Friday, May 09, 2008

The Long Emergency

In my work, I literally wade through dystopia. For four years, a lot of my intellectual activity has taken place against, and in response to, the apocalyptic backdrop of green political theory.
I remember talking to my sister about this, about what it makes to one’s own person to constantly think about long-term issues such as climate change.

In a way it makes you immune, it widens the gulf between your everyday life and the problems you are working with. Just take this moment. The rain is flushing down the windows, the trees are all green outside and I let time pass as I take in the herbal notes of my Sumatra coffee. It becomes impossible to think that all this is under siege, that there is a pressing urgency if we are to ride through the environmental mayhem and end this century as one common human civilization which acknowledges our fundamental equality.

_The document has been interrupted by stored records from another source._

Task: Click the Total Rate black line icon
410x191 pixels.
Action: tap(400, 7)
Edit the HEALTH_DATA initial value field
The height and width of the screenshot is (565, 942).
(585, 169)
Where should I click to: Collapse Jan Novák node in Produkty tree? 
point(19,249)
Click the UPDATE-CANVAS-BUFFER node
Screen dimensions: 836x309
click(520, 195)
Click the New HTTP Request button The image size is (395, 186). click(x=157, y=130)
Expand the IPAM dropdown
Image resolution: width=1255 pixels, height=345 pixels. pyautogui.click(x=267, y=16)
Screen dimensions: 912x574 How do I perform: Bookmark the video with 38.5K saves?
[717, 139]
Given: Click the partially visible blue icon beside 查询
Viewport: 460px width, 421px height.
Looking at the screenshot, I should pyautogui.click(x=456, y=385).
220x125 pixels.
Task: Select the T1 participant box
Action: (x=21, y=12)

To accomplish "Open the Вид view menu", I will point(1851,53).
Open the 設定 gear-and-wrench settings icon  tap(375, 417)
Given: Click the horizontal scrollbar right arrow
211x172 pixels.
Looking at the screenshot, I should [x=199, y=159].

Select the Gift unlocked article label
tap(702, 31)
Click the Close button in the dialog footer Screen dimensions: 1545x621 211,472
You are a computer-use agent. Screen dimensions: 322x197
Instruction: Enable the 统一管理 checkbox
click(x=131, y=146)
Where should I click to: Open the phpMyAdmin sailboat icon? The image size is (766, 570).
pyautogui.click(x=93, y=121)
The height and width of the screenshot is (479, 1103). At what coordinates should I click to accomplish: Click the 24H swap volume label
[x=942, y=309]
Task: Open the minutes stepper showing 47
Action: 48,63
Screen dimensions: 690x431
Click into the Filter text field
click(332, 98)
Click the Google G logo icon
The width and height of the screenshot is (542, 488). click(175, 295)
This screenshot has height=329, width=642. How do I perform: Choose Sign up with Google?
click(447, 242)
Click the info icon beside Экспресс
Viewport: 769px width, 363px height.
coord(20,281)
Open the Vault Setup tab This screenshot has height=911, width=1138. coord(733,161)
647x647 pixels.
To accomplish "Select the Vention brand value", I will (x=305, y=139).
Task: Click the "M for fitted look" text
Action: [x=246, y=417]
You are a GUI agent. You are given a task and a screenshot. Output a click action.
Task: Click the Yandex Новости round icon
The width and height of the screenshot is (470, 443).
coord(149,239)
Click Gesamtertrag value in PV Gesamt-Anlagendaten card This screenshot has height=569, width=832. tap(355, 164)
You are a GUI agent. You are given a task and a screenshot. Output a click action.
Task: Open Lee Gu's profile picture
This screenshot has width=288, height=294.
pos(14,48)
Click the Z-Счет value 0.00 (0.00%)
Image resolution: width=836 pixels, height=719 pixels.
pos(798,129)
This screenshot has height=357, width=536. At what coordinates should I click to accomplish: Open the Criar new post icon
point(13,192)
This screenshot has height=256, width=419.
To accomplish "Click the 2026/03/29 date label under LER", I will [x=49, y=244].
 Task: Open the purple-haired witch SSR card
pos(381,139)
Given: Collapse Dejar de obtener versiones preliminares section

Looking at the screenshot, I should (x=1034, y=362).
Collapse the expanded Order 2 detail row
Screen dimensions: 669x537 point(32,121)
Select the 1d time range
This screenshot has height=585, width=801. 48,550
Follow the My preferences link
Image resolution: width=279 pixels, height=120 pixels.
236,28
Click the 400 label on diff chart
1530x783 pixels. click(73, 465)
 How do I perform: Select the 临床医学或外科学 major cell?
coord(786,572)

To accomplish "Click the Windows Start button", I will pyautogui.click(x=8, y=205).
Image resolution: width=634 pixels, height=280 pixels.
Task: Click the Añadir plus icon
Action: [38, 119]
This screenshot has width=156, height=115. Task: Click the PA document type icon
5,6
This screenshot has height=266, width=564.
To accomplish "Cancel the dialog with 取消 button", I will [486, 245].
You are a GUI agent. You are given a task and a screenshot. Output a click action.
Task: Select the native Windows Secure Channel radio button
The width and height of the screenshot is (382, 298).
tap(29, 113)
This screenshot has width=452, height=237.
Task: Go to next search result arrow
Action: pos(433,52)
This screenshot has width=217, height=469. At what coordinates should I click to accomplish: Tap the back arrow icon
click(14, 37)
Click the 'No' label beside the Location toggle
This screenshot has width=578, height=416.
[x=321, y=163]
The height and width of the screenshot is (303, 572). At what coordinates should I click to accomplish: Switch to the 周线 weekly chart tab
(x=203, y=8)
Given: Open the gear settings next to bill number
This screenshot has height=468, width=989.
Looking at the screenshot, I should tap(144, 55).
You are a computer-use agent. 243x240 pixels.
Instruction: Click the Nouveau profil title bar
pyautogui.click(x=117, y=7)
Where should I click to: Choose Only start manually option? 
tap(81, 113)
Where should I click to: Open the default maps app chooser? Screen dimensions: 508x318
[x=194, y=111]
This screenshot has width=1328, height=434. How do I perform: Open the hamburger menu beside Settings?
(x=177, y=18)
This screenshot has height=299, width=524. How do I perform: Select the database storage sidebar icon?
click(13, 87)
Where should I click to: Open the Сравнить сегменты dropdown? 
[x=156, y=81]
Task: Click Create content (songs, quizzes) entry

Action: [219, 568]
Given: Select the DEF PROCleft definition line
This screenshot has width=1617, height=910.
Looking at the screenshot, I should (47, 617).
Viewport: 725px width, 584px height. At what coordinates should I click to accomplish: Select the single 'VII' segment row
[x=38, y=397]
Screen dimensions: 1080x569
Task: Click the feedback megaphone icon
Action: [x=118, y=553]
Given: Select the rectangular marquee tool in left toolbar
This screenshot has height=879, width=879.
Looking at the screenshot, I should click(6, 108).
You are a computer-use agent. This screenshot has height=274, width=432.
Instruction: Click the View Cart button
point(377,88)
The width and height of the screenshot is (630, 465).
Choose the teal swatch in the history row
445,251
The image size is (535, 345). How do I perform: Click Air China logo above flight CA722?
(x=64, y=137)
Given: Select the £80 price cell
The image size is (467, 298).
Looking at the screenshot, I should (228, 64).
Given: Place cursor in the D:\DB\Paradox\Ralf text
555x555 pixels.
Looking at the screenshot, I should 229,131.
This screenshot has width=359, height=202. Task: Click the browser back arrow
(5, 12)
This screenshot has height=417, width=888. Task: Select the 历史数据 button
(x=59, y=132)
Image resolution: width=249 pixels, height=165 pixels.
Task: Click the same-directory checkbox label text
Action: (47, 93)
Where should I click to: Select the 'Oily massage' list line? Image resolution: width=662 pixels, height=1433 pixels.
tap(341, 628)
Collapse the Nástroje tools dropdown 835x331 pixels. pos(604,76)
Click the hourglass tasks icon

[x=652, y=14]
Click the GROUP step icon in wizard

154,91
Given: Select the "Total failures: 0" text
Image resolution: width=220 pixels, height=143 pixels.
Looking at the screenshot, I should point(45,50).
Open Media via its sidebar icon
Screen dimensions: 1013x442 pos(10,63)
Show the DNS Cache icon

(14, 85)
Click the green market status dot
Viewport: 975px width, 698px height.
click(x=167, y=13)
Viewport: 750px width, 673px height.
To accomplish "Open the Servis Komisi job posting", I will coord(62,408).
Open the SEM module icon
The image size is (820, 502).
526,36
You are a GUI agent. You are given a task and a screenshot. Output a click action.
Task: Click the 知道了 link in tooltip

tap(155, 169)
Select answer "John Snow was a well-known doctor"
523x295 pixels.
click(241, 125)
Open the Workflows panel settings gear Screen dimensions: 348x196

The odds are definitely stacked the other way, suggesting that James Howard Kunstler is right in saying that there will be a "long emergency" in which oil production peaks, climate change makes farming impossible in many parts of the world, causing massive immigration waves and global economic instability.

Yet, just as these green authors think that their pessimism will work provocatively and inspire environmentally sound action, so do I think that positive visions of the century ahead can inspire political change. As sentient beings, we have come a far way from our savage past, and I am, despite all evidence, optimistic that we will be able to rise above the muck and remain idealists even in the darkest of times.